Earlier today, news broke that the central bank of Venezula is in tests to see whether it would be advantageous for the institution to hold cryptocurrency reserves. The nation’s state-run oil company is also apparently attempting to send Bitcoin (BTC) and Ether (ETH) to pay suppliers via the central bank.
Naturally, many commentators have celebrated this as wildly bullish for Bitcoin and crypto more generally. However, not everyone is as convinced.
Are Efforts to Evade Sanctions with Bitcoin Likely to be Well-Received?
According to a report in Bloomberg earlier today, Banco Central de Venezuela is currently exploring the use of digital currencies like Bitcoin and Ether to evade economic sanctions levied against the nation.
The state-run oil company, Petroleos de Venezuela SA, reportedly has a cache of cryptocurrencies and is hoping for the central bank to use the funds to pay suppliers. The article, citing people wishing to remain anonymous, says that the bank is also exploring how digital assets like Bitcoin could become part of the nation’s international reserves.
There is no indication as to how Petroleos de Venezuela SA has come to own Bitcoin and Ether. However, one Venezuelan Bitcoin enthusiast speculated that it was seized as part of earlier crackdowns on mining equipment:
How Venezuela came to own Bitcoin or Ethereum? The Bloomberg article didn't say. But you can ask any Venezuelan: The corrupt goverment officials mined crypto with seized and stolen equipment, now they find themselves with coins they cannot exchange. 1/3
— ⚡??Eduardo??⚡ (@Codiox) September 26, 2019
Naturally, many analysts and people will vested interests in Bitcoin’s future have taken to Twitter to claim the development as bullish for the digital asset industry:
Many will laugh at Venezuela's attempt to avoid sanctions, that's until bitcoin rallies past everyone's expectations.
Then country that first started storing bitcoin will get the last laugh.
— Rhythm (@Rhythmtrader) September 26, 2019
However, not everyone believes that the use of Bitcoin in such a way is a particularly strong look for the still young currency. Economist and trader Alex Krüger claimed that “common sense indicates this is not at all bullish.”
Bitcoiners are celebrating the central bank of the 9th most corrupt country in the world considering holding bitcoin
… as Petroleos de Venezuela somehow owns some bitcoin and is desperate to use it to skirt US sanctions.
Common sense indicates this is not at all bullish.

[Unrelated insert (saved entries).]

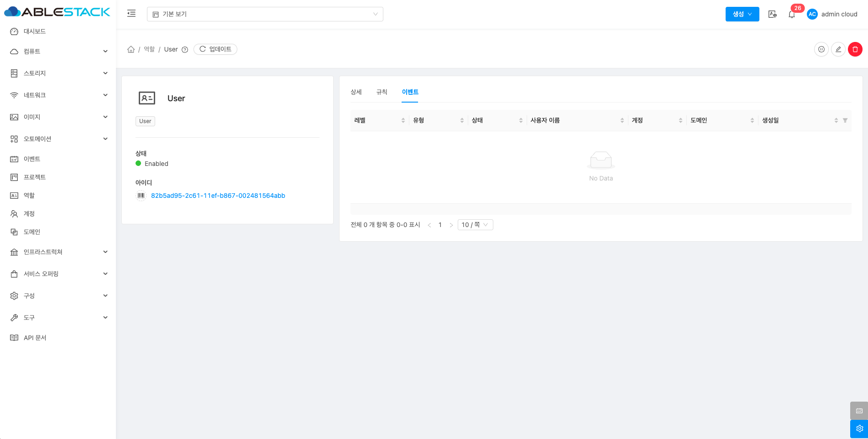Click the red delete role icon
Image resolution: width=868 pixels, height=439 pixels.
click(855, 49)
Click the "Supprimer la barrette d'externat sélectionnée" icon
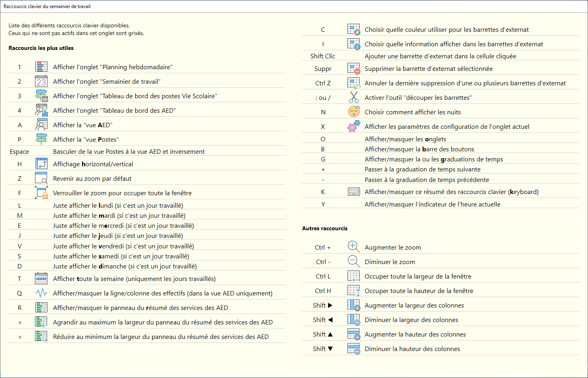The height and width of the screenshot is (378, 588). pyautogui.click(x=354, y=68)
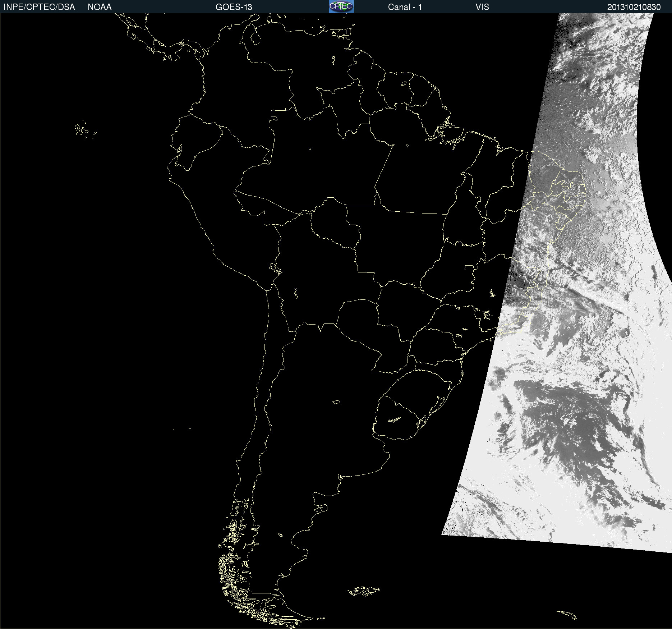Click the Canal - 1 channel label
Screen dimensions: 672x629
[x=405, y=7]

— Alex Krüger (@krugermacro) September 26, 2019
Taking a similar stance as Krüger was Twitter user Tony Valentino. They extend on Krüger’s overall pessimism at the development by stating that it would likely form the justification for a US-led Western crackdown on cryptocurrency. Valentino goes as far as to describe it as a “dump-bitcoin indicator”:
Key members of the US government have already expressed distaste for crypto assets earlier this year. Clearly fearing that Bitcoin and other cryptocurrencies pose a threat to law and order, President Trump tweeted the following in July:
I am not a fan of Bitcoin and other Cryptocurrencies, which are not money, and whose value is highly volatile and based on thin air. Unregulated Crypto Assets can facilitate unlawful behavior, including drug trade and other illegal activity….

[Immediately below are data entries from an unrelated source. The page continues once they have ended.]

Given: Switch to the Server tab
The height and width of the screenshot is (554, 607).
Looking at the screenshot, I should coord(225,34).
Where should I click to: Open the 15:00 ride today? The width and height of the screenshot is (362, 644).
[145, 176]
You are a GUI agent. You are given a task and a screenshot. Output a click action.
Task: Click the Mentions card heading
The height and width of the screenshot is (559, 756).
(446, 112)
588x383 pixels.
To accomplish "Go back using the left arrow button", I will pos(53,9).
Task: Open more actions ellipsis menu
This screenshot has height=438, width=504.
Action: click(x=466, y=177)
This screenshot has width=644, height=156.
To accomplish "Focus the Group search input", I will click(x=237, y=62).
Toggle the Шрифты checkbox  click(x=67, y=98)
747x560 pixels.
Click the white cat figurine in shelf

— Donald J. Trump (@realDonaldTrump) July 12, 2019
Similarly, the current Treasury Secretary of the US, Steven Mnuchin, stated the following of crypto assets:
“This is indeed a national security issue… Cryptocurrencies such as bitcoin have been exploited to support billions of dollars of illicit activity like cyber crime, tax evasion, extortion, ransomware, illicit drugs, and human trafficking,”
If Venezuela manages to thrive despite sanctions, it is not at all out of the question that the Trump administration might take swift action against the industry, much like it has done recently with electronic cigarettes.